» What you should do: Starting at the line below that contains "INSTRUMENT CATEGORIES (252, 35)", print each line through the end of the records exactly as it appears.

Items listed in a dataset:
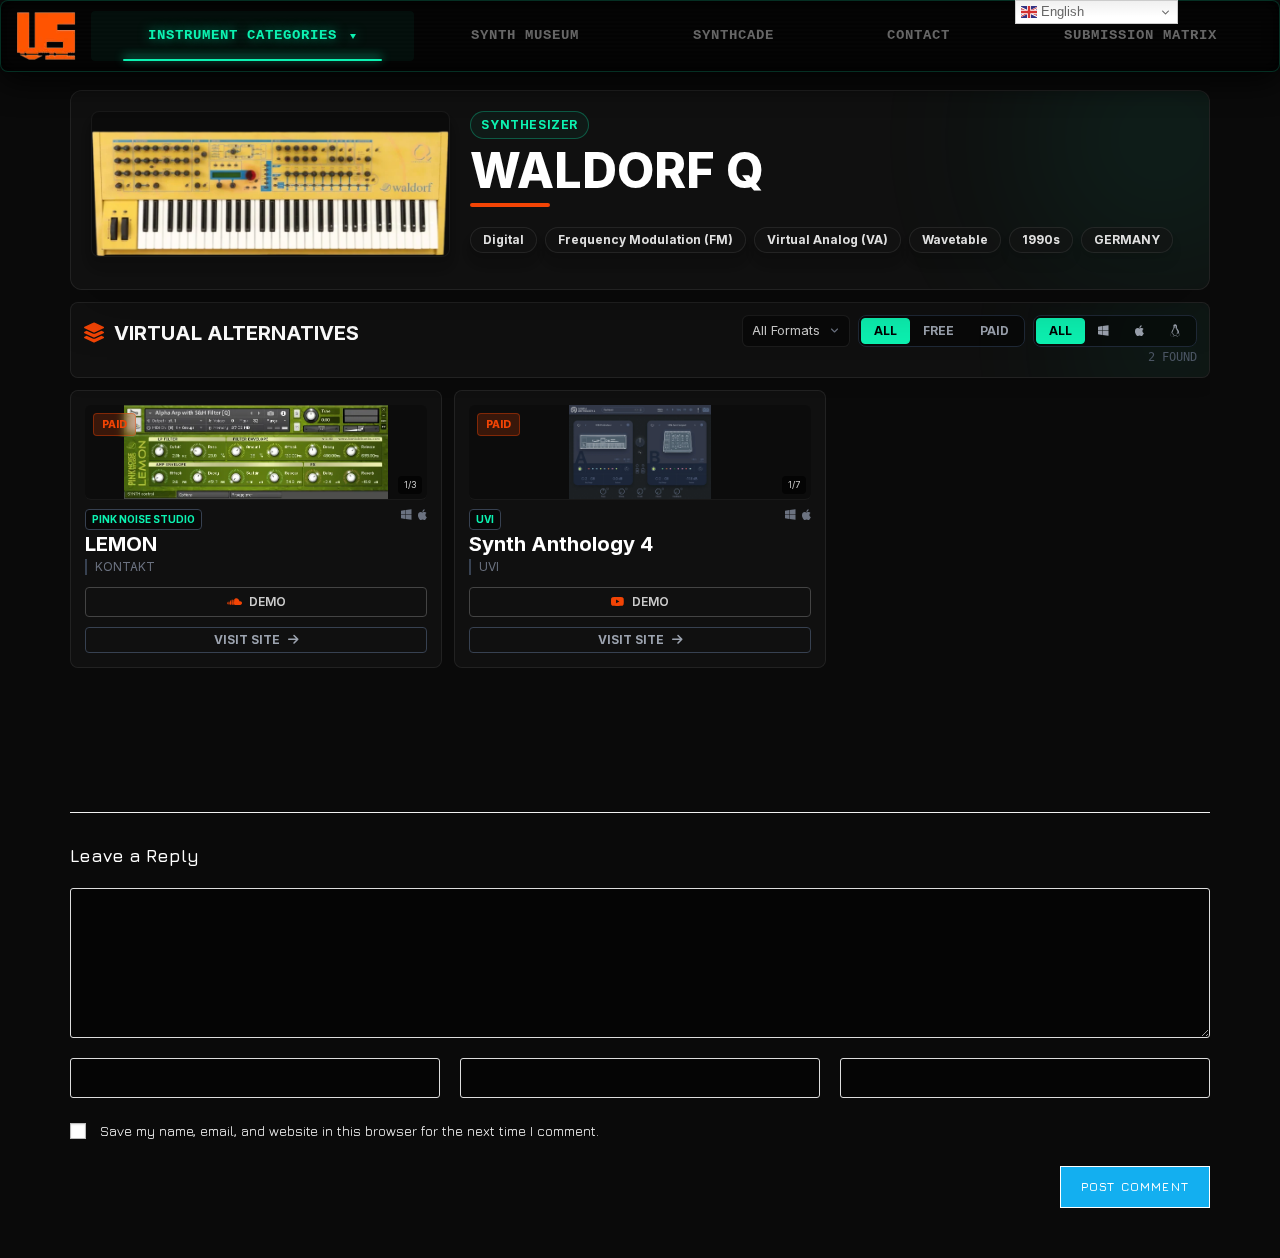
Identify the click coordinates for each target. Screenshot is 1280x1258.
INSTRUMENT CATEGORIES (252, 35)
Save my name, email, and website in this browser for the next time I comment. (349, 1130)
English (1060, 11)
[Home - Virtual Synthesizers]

» Reply:
INSTRUMENT CATEGORIES (252, 35)
Save my name, email, and website in this browser for the next time I comment. (349, 1130)
English (1060, 11)
[Home - Virtual Synthesizers]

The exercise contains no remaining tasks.